Finetuning config structure and parameters

Finetuning config structure and parameters#

This document describes the structure of the finetuning configuration, and the parameters and values that can be defined there.

See the finetuning config section this config file for an example of a valid configuration. See the various sub-configs for their options. Additional properties are not allowed.

Top-level properties:

Property	Type	Required	Possible values	Default	Description
data_conf	`object`	✅	ChatTrainValidConfig		The data input config
training_args	`object`	✅	SilogenTrainingArguments		Transformer TrainingArguments with some restrictions
batchsize_conf	`object`	✅	BatchsizeConfig		Batch size configuration
peft_conf	`object`	✅	GenericPeftConfig and/or NoPeftConfig and/or PretrainedPeftConfig		Adapter configuration
run_conf	`object`	✅	RunConfig		Model related configuration
sft_args	`object`	✅	SFTArguments		SFT specific arguments
method	`const`		`sft`	`"sft"`
overrides	`object`		Overrides	`{"lr_multiplier": 1.0, "lr_batch_size_scaling": "none"}`	Override options to simplify the config interface
tracking	`object` or `null`		FinetuningTrackingConfig		MLFlow tracking configuration
quant_conf	`object`		BnBQuantizationConfig and/or NoQuantizationConfig	`{"quantization_type": "no-quantization"}`	Quantization configuration

Definitions#

AutoSplitDataInput#

Automatic validation split from the training data

Type: `object`#

Property	Type	Required	Possible values	Default	Description
type	`const`	✅	`AUTO_SPLIT`
data_type	`string`		string	`"ChatConversation"`	Generally, the data_type is automatically set based on the experiment config method.
ratio	`number`		number	`0.2`	Ratio of the training data to use for validation
seed	`integer`		integer	`1289525893`	Seed for the random number generator for splitting

BatchsizeConfig#

Config for determining the total batch size

Total batch size is the effective batch size for the complete training run. It is equal to number of processes * per-device batch size * accumulation.

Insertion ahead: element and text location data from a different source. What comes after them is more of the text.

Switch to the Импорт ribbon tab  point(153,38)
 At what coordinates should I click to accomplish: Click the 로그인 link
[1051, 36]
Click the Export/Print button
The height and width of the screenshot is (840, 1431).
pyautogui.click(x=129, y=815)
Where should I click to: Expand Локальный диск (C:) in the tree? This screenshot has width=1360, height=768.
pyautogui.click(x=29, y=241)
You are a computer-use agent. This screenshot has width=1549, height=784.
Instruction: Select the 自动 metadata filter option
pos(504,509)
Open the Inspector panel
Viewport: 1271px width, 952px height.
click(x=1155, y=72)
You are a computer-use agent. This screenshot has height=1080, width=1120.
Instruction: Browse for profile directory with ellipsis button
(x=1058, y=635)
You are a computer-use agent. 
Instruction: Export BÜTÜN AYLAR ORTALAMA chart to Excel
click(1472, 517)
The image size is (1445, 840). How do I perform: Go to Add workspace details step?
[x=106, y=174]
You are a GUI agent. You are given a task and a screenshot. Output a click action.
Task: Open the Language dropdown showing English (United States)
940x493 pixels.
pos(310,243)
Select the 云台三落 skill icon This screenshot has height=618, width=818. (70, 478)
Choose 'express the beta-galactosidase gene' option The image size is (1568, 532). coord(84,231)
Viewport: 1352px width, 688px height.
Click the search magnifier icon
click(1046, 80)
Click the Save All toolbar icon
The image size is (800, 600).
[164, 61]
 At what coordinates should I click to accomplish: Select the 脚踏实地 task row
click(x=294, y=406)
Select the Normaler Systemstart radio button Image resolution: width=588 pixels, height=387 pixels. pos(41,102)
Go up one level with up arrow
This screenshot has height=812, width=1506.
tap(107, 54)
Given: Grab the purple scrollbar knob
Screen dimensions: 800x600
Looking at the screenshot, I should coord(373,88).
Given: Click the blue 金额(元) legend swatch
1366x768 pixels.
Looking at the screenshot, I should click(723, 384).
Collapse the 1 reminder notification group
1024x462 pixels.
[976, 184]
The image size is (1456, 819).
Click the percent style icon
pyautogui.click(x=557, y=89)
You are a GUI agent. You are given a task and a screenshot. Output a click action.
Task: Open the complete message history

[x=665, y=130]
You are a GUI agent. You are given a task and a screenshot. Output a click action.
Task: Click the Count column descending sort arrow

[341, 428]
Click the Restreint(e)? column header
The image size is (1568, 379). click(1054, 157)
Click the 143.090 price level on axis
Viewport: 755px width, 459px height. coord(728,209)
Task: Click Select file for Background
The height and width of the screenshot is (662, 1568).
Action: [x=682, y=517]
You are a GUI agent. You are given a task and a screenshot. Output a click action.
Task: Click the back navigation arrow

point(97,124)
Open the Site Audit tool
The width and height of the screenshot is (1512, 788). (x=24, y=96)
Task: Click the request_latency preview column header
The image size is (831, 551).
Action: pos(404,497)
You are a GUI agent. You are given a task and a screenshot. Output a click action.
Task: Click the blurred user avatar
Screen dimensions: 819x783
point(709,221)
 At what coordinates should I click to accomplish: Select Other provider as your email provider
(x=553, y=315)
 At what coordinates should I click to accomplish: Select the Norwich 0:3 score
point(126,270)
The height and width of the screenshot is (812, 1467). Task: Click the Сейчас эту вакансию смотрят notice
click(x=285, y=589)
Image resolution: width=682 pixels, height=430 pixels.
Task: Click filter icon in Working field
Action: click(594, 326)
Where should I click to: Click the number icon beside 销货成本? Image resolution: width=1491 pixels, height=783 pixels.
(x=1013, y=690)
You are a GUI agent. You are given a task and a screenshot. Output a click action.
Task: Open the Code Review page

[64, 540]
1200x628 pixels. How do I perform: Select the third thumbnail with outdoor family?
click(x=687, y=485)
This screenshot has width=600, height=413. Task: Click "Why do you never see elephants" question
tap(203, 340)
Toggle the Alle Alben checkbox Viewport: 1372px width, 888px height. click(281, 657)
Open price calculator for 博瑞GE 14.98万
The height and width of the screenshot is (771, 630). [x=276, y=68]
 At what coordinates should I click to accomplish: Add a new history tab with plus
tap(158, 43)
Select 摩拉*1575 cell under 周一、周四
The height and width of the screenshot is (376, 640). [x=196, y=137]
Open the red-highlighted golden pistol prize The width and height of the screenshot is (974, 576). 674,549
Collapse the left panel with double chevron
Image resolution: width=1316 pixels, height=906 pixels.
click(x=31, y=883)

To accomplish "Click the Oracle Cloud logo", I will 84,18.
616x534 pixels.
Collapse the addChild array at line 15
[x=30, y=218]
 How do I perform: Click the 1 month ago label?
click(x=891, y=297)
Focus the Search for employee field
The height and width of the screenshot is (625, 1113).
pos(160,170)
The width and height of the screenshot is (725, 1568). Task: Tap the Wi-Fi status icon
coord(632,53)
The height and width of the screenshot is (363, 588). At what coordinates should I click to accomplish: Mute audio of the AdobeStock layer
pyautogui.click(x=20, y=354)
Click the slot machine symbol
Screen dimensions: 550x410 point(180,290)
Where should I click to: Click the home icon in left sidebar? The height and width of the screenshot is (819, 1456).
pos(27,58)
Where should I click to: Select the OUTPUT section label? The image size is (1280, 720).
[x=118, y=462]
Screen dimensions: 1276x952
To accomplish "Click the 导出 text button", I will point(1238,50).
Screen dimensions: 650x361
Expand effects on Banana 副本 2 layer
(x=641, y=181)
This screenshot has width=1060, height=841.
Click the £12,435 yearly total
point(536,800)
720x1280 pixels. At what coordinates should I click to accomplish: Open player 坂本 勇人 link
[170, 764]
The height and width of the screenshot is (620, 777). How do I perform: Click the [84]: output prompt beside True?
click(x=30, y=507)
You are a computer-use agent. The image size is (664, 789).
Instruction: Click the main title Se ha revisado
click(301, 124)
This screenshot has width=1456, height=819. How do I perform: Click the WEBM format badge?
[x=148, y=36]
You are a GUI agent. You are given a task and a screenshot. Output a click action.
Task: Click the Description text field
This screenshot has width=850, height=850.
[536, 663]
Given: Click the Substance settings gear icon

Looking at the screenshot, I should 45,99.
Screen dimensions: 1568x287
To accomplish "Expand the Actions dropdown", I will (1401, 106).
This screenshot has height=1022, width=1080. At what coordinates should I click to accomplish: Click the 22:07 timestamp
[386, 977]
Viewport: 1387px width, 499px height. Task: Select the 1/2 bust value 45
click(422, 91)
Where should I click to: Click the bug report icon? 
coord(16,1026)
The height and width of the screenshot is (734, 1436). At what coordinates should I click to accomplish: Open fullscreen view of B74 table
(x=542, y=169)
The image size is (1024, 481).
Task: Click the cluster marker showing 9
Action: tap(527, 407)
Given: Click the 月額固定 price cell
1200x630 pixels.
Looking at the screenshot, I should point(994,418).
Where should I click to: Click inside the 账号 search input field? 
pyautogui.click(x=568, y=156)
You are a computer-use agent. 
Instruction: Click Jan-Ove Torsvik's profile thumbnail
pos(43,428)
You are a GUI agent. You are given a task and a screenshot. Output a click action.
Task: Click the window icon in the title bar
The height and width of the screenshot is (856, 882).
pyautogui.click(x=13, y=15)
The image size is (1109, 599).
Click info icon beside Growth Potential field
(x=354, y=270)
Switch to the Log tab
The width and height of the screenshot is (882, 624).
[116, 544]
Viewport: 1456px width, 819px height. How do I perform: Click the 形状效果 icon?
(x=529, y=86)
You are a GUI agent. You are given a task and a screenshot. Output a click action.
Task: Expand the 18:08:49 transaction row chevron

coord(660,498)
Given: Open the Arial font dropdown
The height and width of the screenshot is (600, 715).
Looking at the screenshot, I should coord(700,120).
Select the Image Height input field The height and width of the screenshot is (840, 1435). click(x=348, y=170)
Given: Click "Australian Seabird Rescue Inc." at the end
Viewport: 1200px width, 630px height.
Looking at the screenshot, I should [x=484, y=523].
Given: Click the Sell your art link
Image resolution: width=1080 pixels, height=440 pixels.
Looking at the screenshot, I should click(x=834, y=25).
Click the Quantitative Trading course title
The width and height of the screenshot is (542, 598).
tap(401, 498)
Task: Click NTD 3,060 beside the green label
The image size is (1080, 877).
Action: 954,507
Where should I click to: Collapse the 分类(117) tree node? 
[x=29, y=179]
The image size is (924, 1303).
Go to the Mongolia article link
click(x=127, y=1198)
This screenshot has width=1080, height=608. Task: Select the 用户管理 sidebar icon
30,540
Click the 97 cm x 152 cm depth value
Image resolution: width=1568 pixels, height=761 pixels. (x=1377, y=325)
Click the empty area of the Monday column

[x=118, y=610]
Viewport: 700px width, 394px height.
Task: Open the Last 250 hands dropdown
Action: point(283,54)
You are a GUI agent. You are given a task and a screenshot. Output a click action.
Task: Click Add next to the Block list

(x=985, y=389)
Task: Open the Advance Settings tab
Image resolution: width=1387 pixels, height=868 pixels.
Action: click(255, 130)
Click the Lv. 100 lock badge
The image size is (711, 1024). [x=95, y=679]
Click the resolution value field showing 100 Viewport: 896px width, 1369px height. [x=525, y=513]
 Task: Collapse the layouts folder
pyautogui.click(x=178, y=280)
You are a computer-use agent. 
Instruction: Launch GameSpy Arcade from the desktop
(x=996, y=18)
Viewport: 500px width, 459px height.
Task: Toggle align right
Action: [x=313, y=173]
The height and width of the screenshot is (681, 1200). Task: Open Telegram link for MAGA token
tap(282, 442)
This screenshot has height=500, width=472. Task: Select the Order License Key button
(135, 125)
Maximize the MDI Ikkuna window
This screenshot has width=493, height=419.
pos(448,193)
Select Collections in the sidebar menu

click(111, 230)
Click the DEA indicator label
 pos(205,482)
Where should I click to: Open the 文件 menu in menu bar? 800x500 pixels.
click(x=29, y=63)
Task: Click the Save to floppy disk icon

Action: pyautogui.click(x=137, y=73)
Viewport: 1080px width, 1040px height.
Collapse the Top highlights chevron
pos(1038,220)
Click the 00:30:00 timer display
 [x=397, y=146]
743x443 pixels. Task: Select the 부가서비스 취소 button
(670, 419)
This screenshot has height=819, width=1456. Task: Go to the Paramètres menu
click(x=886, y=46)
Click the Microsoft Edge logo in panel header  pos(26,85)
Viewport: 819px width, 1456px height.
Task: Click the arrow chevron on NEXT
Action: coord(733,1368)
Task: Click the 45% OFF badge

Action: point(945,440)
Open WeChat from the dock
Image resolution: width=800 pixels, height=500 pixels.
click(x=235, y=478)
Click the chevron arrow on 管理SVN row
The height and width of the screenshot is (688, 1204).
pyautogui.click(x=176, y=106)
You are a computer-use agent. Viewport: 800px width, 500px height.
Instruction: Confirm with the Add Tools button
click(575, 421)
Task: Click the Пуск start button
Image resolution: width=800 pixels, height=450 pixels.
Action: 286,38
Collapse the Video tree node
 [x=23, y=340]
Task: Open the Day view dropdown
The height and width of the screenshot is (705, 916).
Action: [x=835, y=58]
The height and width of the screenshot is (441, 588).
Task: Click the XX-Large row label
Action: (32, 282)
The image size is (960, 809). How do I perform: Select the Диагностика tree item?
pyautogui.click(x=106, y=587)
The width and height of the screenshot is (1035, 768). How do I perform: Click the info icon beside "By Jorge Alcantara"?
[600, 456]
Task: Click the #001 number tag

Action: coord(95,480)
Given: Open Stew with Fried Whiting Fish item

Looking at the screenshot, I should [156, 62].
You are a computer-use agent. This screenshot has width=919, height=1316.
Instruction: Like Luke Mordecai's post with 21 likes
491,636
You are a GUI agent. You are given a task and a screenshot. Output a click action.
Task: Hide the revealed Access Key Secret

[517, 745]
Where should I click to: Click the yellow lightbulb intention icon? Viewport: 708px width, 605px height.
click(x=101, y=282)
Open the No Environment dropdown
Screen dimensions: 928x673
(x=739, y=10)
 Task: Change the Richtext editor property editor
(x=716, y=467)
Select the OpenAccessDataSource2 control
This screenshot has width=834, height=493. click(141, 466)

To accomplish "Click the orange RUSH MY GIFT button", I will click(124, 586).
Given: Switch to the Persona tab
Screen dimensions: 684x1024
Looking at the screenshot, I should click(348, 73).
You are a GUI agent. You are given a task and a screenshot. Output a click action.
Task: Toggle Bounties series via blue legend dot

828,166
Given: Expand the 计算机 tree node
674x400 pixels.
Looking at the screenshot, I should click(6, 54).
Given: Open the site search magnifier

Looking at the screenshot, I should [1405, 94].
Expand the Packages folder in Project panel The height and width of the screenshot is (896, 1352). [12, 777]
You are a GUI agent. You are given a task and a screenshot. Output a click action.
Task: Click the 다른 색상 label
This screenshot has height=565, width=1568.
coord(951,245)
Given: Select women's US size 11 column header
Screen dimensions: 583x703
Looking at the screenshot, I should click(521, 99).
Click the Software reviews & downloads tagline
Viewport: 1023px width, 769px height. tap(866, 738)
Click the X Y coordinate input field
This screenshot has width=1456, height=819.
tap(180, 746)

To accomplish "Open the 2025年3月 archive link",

The maximum batch size per device is the maximum batch size that can be accommodated on a single device. This mostly limited by the memory capacity of the device.

Type: `object`#

Property	Type	Required	Possible values	Description
total_train_batch_size	`integer`	✅	integer	The total batch size for the training run
max_per_device_train_batch_size	`integer`	✅	integer	The maximum training batch size per device
per_device_eval_batch_size	`integer` or `null`		integer	The maximum eval batch size per device, if not given, will use same as training batch size

BnBQuantizationConfig#

Bits and Bytes configuration

The options are from the BitsAndBytes config, see: https://huggingface.co/docs/transformers/en/main_classes/quantization#transformers.BitsAndBytesConfig

Type: `object`#

Property	Type	Possible values	Default
quantization_type	`const`	`bits-and-bytes`	`"bits-and-bytes"`
load_in_8bit	`boolean`	boolean	`False`
load_in_4bit	`boolean`	boolean	`False`
llm_int8_threshold	`number`	number	`6.0`
llm_int8_skip_modules	`array` or `null`	string
llm_int8_enable_fp32_cpu_offload	`boolean`	boolean	`False`
llm_int8_has_fp16_weight	`boolean`	boolean	`False`
bnb_4bit_compute_dtype	`string` or `null`	string
bnb_4bit_quant_type	`const`	`fp4` and/or `nf4`	`"fp4"`
bnb_4bit_use_double_quant	`boolean`	boolean	`False`
bnb_4bit_quant_storage	`string` or `null`	string

ChatTemplateName#

Chat template to use.

Type: `string`#

Possible Values: mistral-with-system or chat-ml or poro or keep-original or simplified-llama31

ChatTrainValidConfig#

Training time data configuration

Always defines some DataInput for training data and can include validation DataInput, though a trivial NoneDataInput is also allowed for the validation side.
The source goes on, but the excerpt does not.